I used an Echo Dot to test the Alexa/GE integration. The Skill was helpful during testing, especially when my hands were full or coated in chicken juice. During my cooking tests, I yelled for Alexa to preheat the oven while I arranged biscuit dough on a baking sheet. I asked her what the oven's temperature was as I trussed a chicken. But Alexa and Geneva can be pretty picky about how you give them commands. To that end, GE offers a list of the commands to which Alexa and Geneva will respond. When I deviated from the exact wording, it would often confuse Alexa, and she'd tell me she hadn't learned how to do that task yet. And the digital tag team can only do so much: Alexa and Geneva can't control the oven's broiler or the cooktop.

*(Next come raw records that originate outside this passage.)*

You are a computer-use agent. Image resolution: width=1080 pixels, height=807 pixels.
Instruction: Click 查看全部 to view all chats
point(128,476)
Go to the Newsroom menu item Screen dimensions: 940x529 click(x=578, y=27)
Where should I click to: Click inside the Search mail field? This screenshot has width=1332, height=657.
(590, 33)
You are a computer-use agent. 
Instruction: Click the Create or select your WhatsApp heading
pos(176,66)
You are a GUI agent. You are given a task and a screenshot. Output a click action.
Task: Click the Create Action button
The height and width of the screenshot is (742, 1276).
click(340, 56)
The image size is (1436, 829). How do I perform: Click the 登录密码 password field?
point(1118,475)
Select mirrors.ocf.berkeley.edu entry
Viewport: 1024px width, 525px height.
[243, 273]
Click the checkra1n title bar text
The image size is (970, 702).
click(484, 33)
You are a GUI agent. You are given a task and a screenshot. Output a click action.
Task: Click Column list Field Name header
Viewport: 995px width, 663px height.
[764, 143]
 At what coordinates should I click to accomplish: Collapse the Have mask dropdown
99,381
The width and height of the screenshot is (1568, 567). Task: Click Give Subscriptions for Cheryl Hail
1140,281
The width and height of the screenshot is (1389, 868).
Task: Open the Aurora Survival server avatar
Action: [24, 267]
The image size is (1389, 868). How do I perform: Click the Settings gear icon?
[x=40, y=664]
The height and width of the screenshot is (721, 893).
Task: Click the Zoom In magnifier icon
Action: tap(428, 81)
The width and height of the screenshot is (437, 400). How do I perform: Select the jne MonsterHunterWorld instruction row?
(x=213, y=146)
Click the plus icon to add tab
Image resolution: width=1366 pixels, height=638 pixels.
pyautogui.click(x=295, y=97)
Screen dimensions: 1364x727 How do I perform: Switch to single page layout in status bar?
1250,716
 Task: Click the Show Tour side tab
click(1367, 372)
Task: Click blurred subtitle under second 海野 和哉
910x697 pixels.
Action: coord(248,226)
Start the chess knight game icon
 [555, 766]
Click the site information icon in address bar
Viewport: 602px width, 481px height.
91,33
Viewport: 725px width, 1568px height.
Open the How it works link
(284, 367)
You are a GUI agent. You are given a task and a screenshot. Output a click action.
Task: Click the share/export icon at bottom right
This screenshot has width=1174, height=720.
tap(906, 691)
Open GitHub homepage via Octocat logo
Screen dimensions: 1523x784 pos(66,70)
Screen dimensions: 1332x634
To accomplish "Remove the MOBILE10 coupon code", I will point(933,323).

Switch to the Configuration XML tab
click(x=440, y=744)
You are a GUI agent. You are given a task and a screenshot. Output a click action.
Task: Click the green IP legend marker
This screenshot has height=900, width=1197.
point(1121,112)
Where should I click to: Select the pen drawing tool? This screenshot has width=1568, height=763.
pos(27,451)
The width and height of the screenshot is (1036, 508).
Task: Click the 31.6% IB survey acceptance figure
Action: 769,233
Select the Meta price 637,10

GE and Amazon need to stay on top of updating and improving this Skill, but as it currently stands, it's still a useful addition to the kitchen. It's not tech for tech's sake, as we've seen with the Dacor DYRP36D, an oven with a built-in but outdated Android tablet, or LG's superfluous inclusion of near-field communication on its ovens. Geneva is helpful, and alleviates a real problem rather than creating new ones.
Wi-Fi aside, this oven knows how to cook
Thee range's cooktop has a warming zone and four induction burners that use electromagnetism to cook food without any flames or direct heat. This type of cooktop is efficient and fast; it took an average of 5.93 minutes to bring 112 ounces of water to a boil. That performance is comparable to other induction cooktops we've tested and nearly three minutes faster than the speediest electric cooktop without induction (8.68 minutes on the Kenmore 97723).
The oven also handled food well. The convection fan that circulates heat more evenly in the oven was effective and efficient in producing golden, roasted chicken and turkey that had crisp skin and moist meat. The same even circulation was evident when I baked two pans of biscuits. We tend to see one pan of biscuits cook lighter than the other, but the GHB920SJSS evenly browned both racks.
The broiler wasn't as swoon-worthy as the other parts of the GHB920SJSS's cooking performance. It took an average of 14.33 minutes to cook six hamburger patties, a time that's respectable, but not nearly the fastest.
I'd like this oven even if it didn't have Wi-Fi. Its induction cooktop is fast and efficient at cooking foods. Its oven evenly bakes and roasts. And its $2,000 price is comparable (if not better) than other induction ranges like it. Add in the Wi-Fi and integration with Alexa, and you're looking at a very solid choice for the tech-savvy kitchen, albeit one with a couple of snags that GE and Amazon should address.